Actions vs. Talk

“Actions speak louder than words”. An old saying that remains true. Read the rest, draw your own conclusions.

Now the world will watch and remember what we do here – what we do with this moment. Will we extend our hand to the people in the forgotten corners of this world who yearn for lives marked by dignity and opportunity; by security and justice? Will we lift the child in Bangladesh from poverty, shelter the refugee in Chad, and banish the scourge of AIDS in our time?

Barack Obama
Campaign Speech in Berlin, Germany
July 24, 2008

Barack Obama talks.
Barack Obama talks about lifting the child from Bangladesh from poverty.
John McCain already did it.

John and Cindy McCain adopted Bridget McCain… From Bangladesh.

Republican presidential hopeful Sen. John McCain, R-Ariz., talks on the cell phone in his hotel room on election night in Nashua, N.H., Tuesday, Jan. 8, 2008. At right are his daughters Bridget and Meghan McCain. McCain won the New Hampshire Republican primary, completing a remarkable comeback and climbing back into contention for the presidential nomination. (Daylife.com)

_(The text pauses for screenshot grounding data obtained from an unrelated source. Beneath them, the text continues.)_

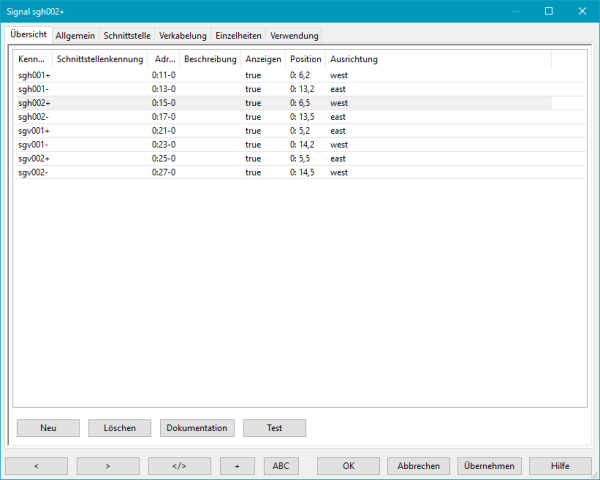This screenshot has width=600, height=480.
Task: Select the sgv002- signal row
Action: point(34,173)
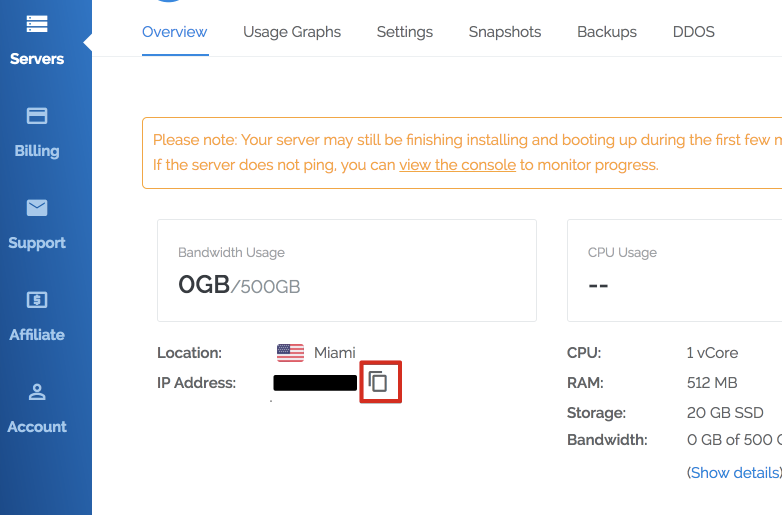Click the Servers icon in sidebar
Viewport: 782px width, 515px height.
coord(37,23)
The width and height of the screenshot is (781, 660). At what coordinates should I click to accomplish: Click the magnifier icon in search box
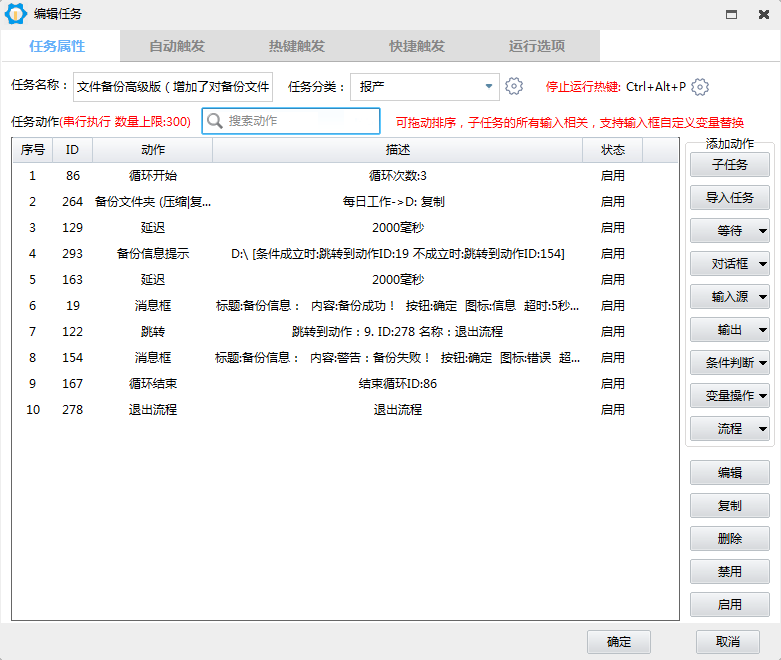(x=215, y=121)
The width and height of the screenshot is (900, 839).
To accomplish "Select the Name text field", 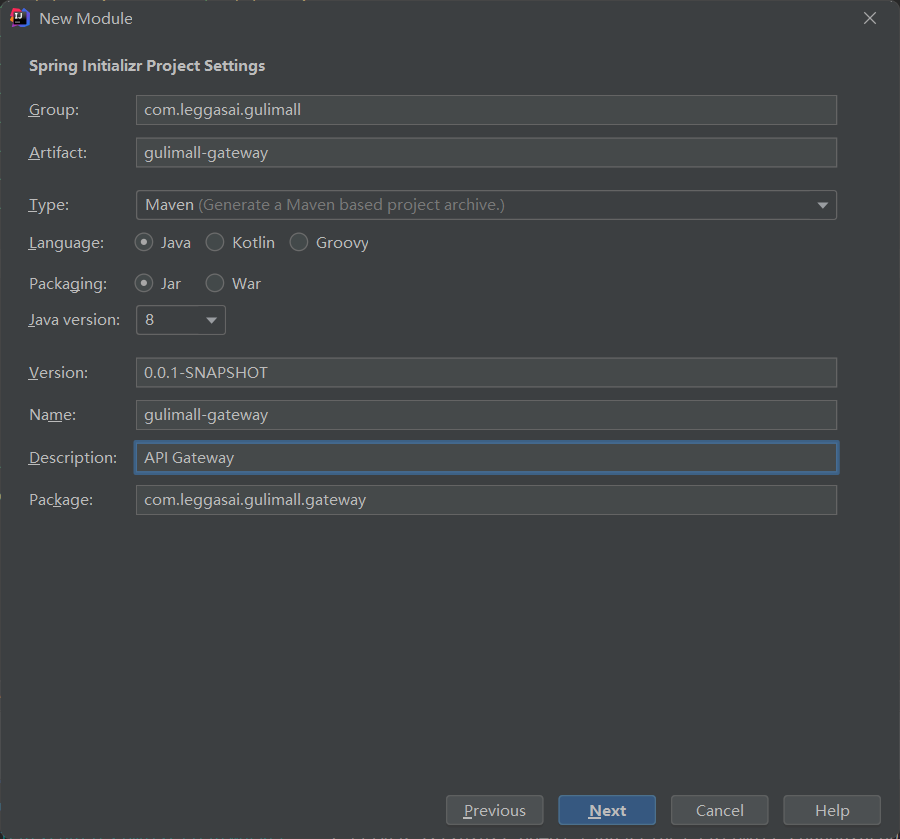I will click(485, 415).
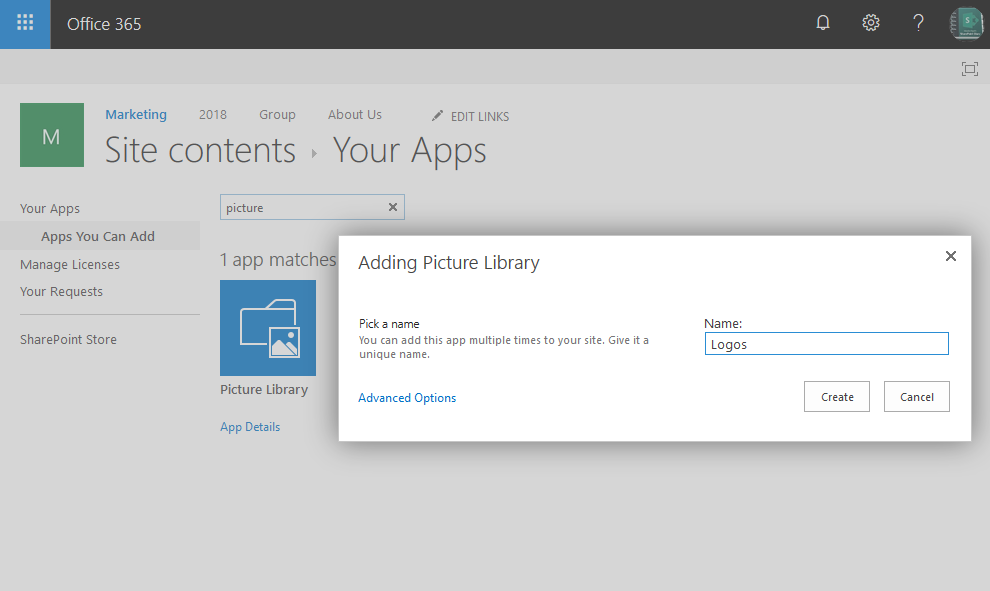Click Edit Links in the navigation
Viewport: 990px width, 591px height.
tap(470, 116)
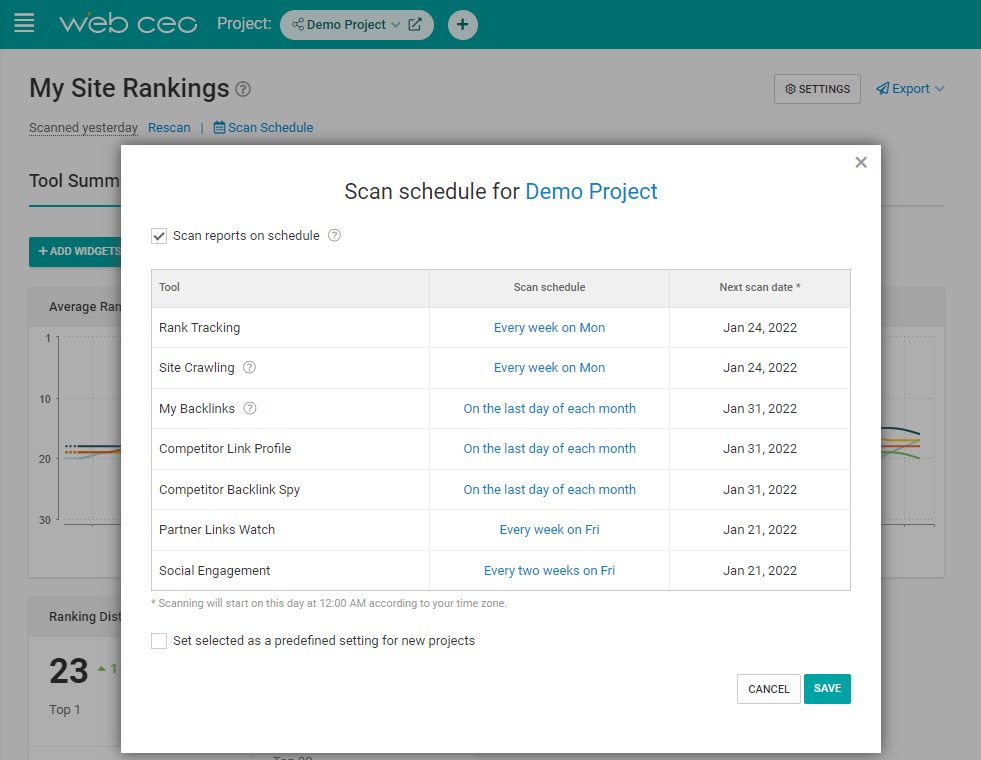This screenshot has height=760, width=981.
Task: Close the scan schedule dialog
Action: click(x=861, y=161)
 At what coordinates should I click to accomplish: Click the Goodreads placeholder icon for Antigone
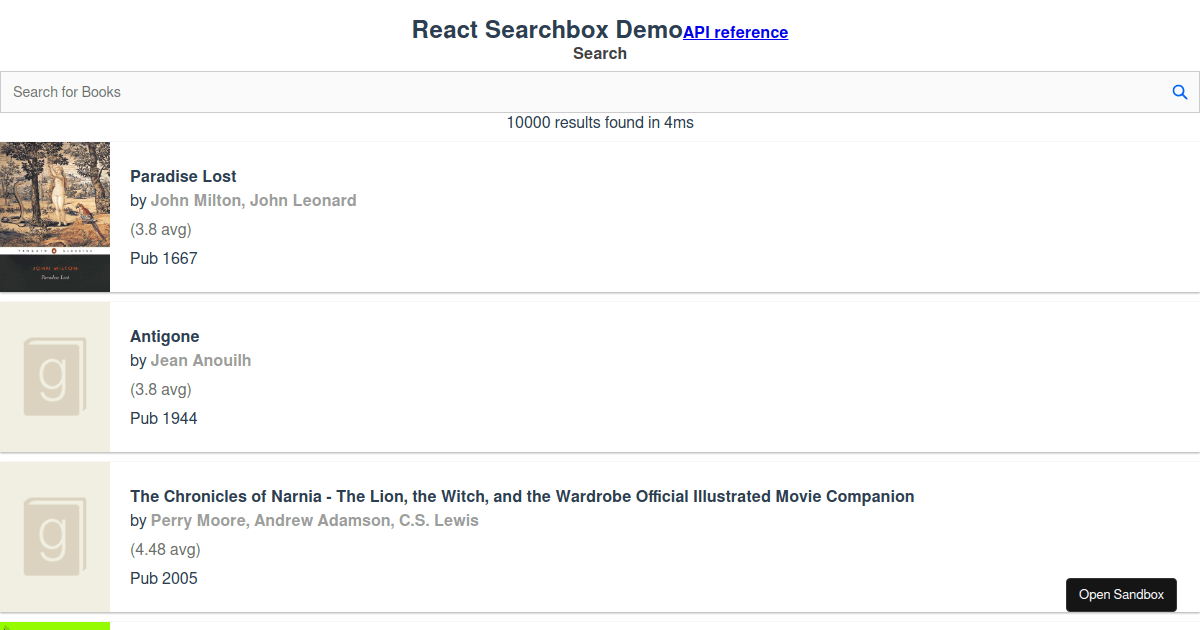coord(55,376)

In 1991, John and Cindy McCain adopted a beautiful young girl from Bangladesh.
The Wall Street Journal reported:

(I)n 1991 Cindy McCain was visiting Mother Teresa’s orphanage in Bangladesh when a dying infant was thrust into her hands. The orphanage could not provide the medical care needed to save her life, so Mrs. McCain brought the child home to America with her. She was met at the airport by her husband, who asked what all this was about.

Mrs. McCain replied that the child desperately needed surgery and years of rehabilitation. “I hope she can stay with us,” she told her husband. Mr. McCain agreed. Today that child is their teenage daughter Bridget.

…(T)here was a second infant Mrs. McCain brought back. She ended up being adopted by a young McCain aide and his wife.

“We were called at midnight by Cindy,” Wes Gullett remembers, and “five days later we met our new daughter Nicki at the L.A. airport wearing the only clothing Cindy could find on the trip back, a 7-Up T-shirt she bought in the Bangkok airport.” Today, Nicki is a high school sophomore. Mr. Gullett told me, “I never saw a hospital bill” for her care.